# Prompt
Reproduce the items below verbatim, beginning at the line that contains "Given: Open the Transfert menu" and stopping after the line that contains "Looking at the screenshot, I should [x=225, y=39].", and omit the pictures from your reply.

# Entries

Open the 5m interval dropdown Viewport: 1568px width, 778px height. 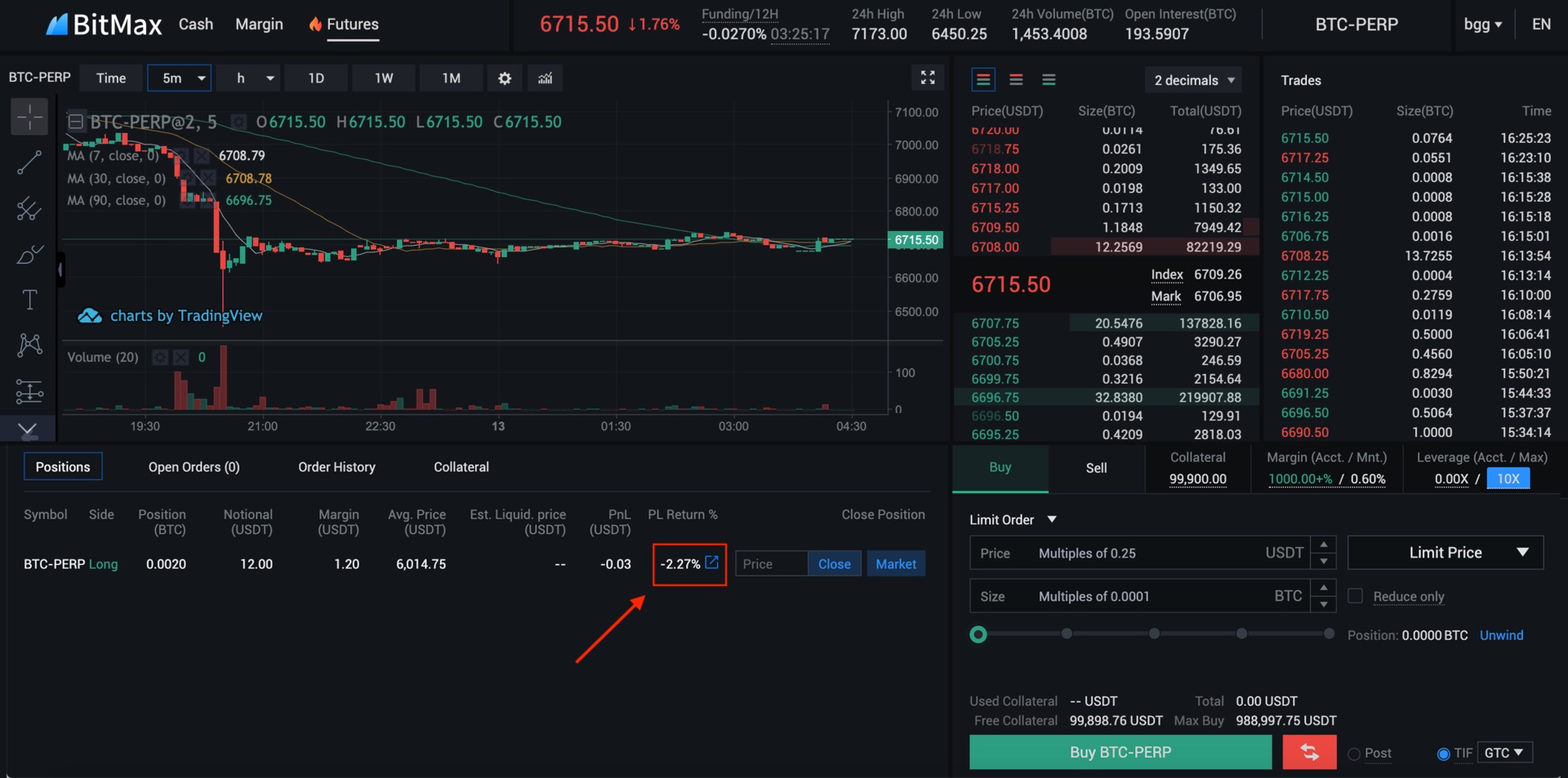(x=180, y=78)
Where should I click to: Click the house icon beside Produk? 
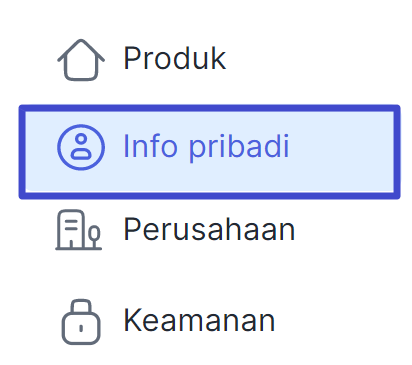coord(81,60)
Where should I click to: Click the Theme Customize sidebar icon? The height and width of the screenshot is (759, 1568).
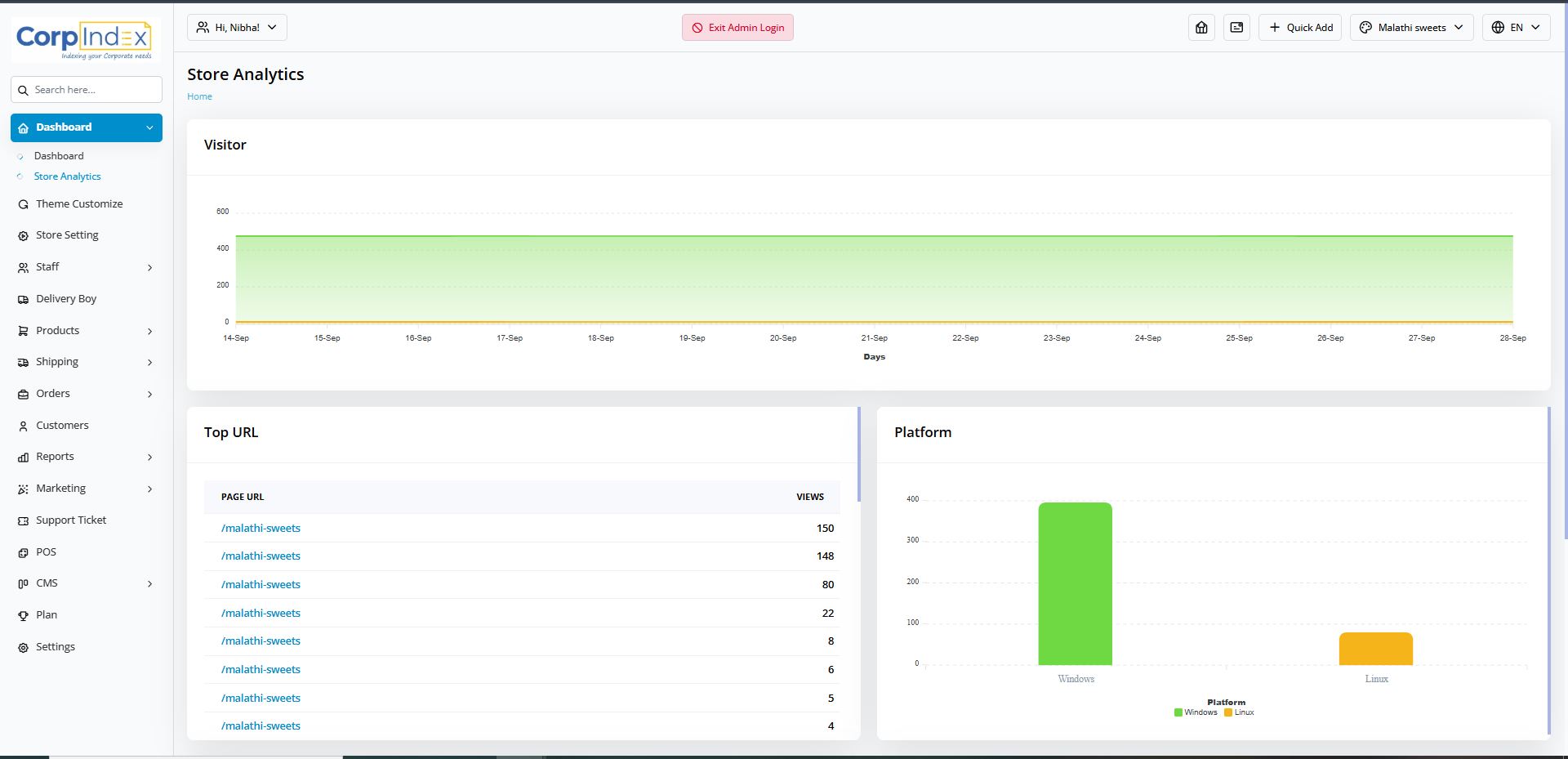click(x=23, y=205)
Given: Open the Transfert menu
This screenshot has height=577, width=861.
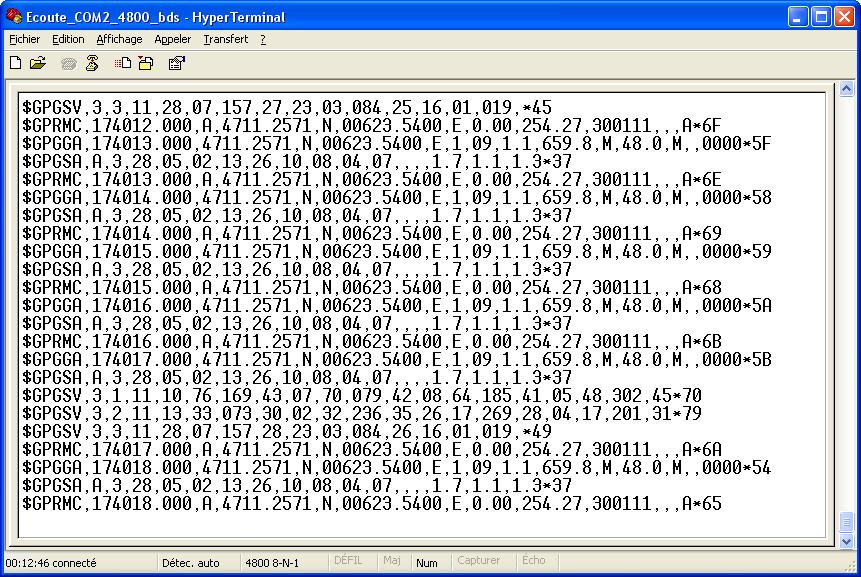Looking at the screenshot, I should [x=225, y=39].
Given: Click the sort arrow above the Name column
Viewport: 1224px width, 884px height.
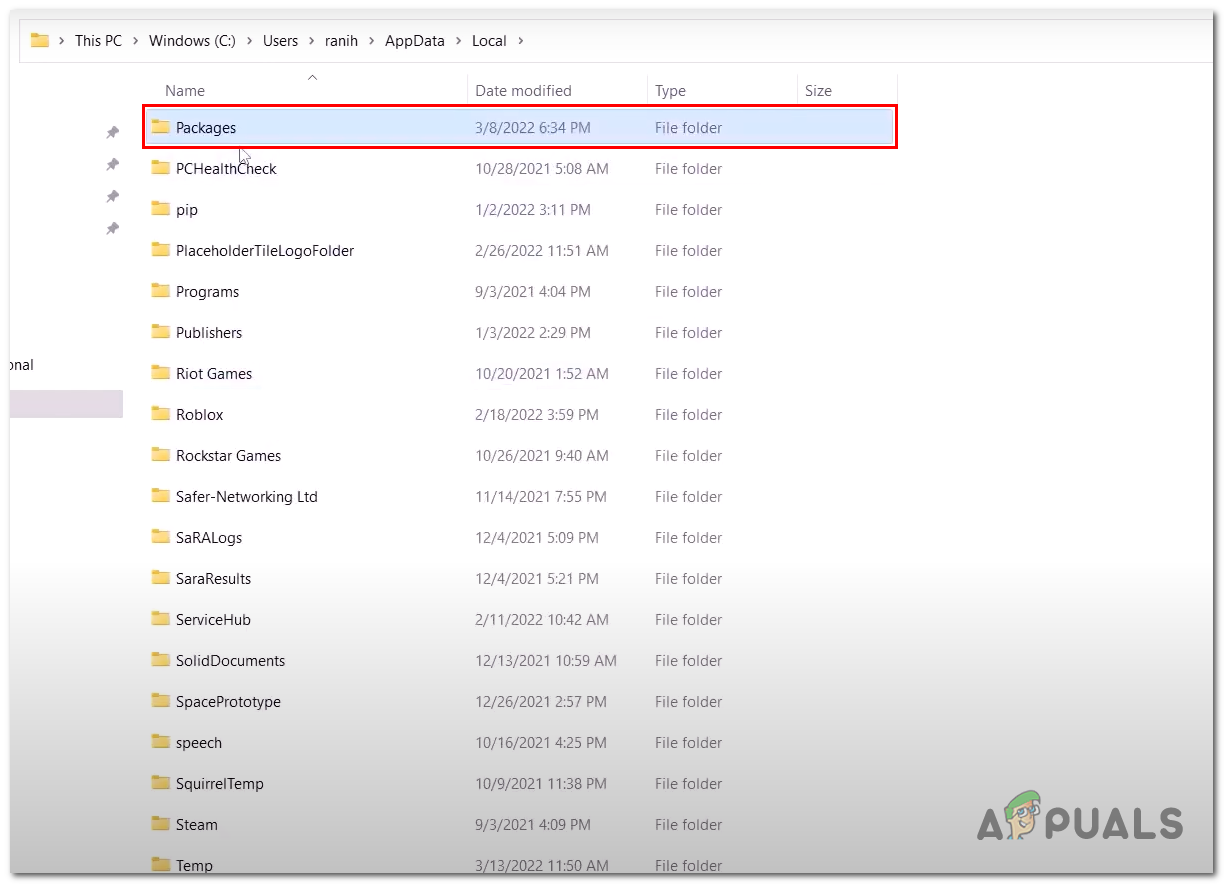Looking at the screenshot, I should coord(312,76).
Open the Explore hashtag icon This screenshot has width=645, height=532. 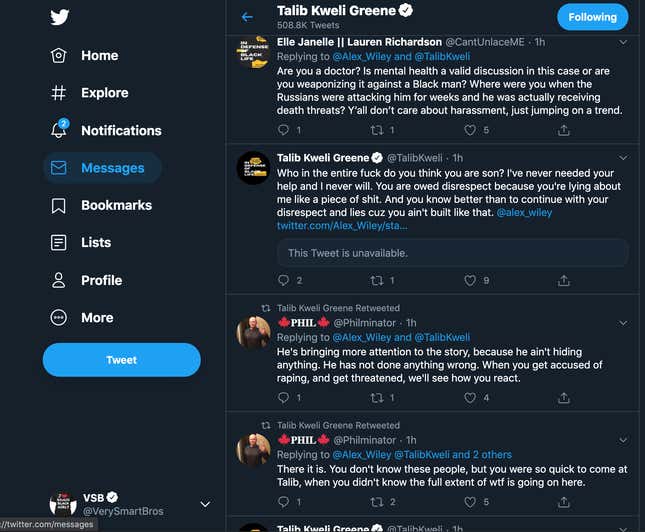58,93
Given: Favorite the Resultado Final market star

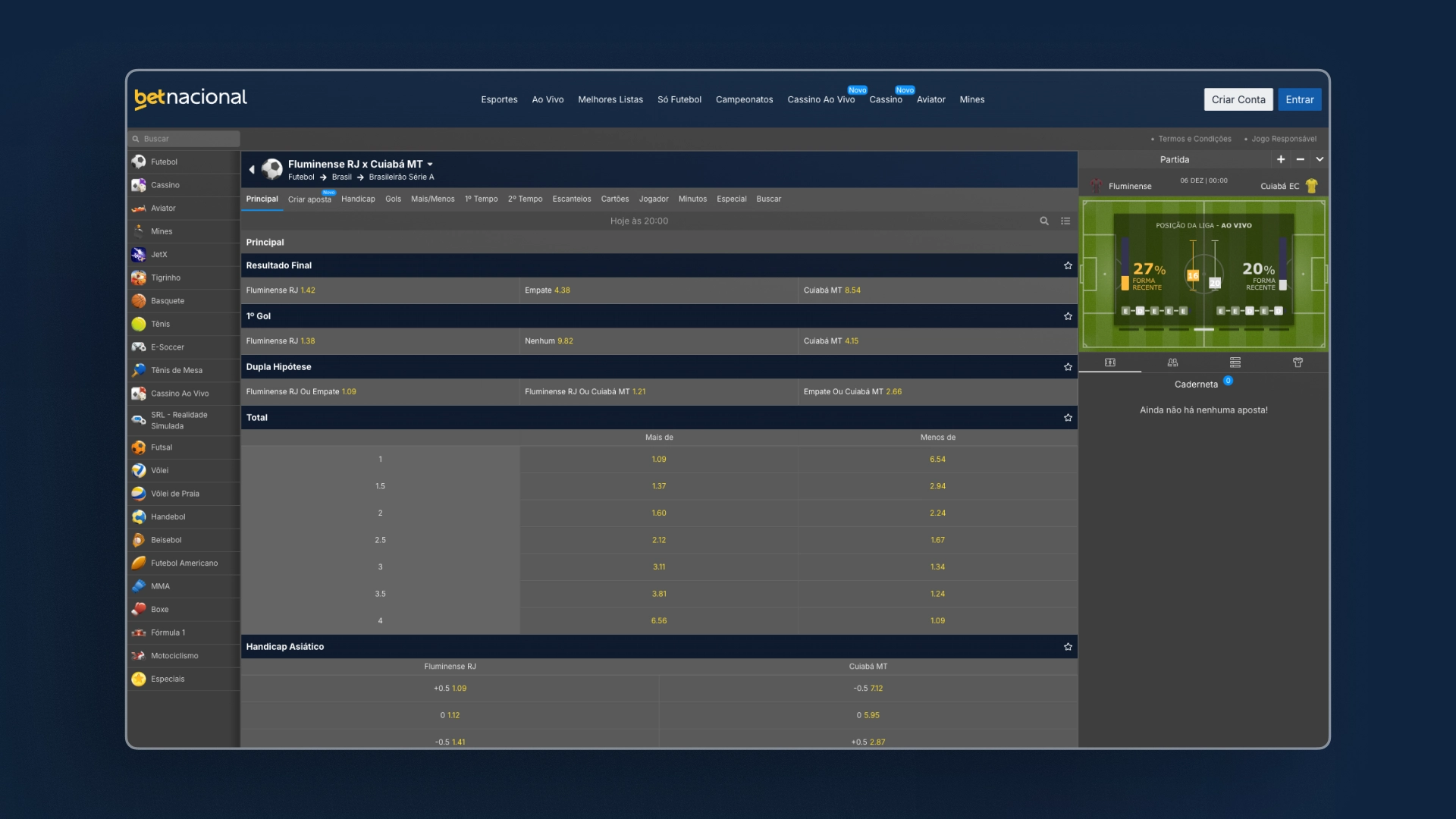Looking at the screenshot, I should (1068, 265).
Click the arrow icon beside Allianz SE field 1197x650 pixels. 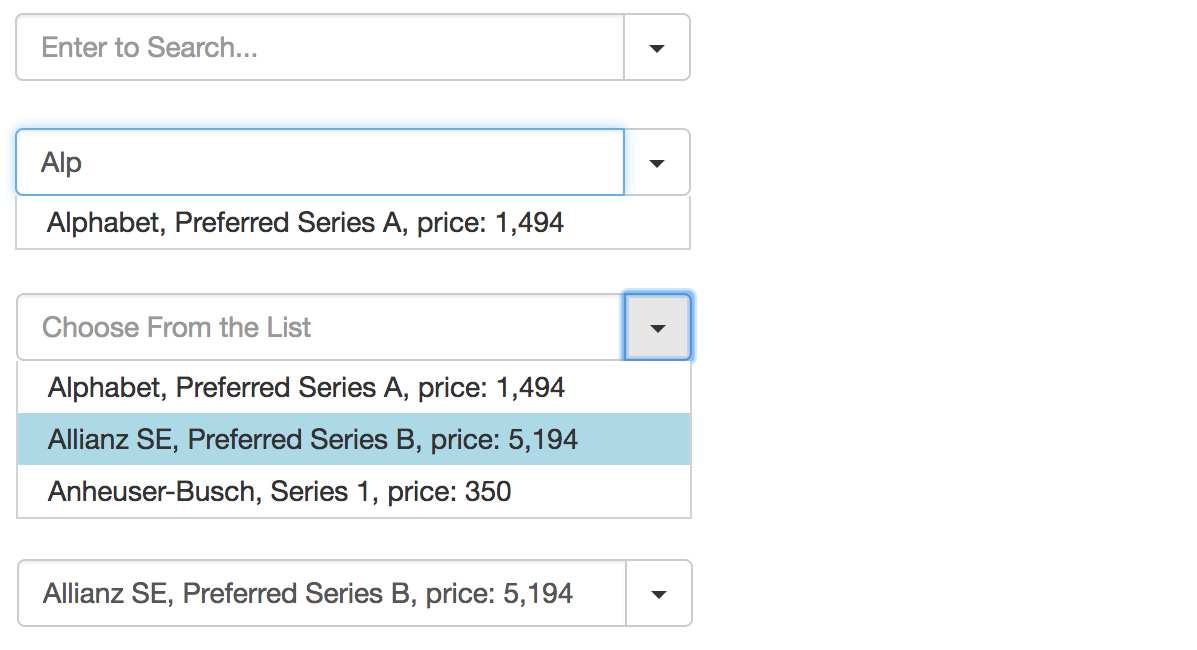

# Solution to this problem
Given: Open the Transfert menu
This screenshot has height=577, width=861.
Looking at the screenshot, I should [x=225, y=39].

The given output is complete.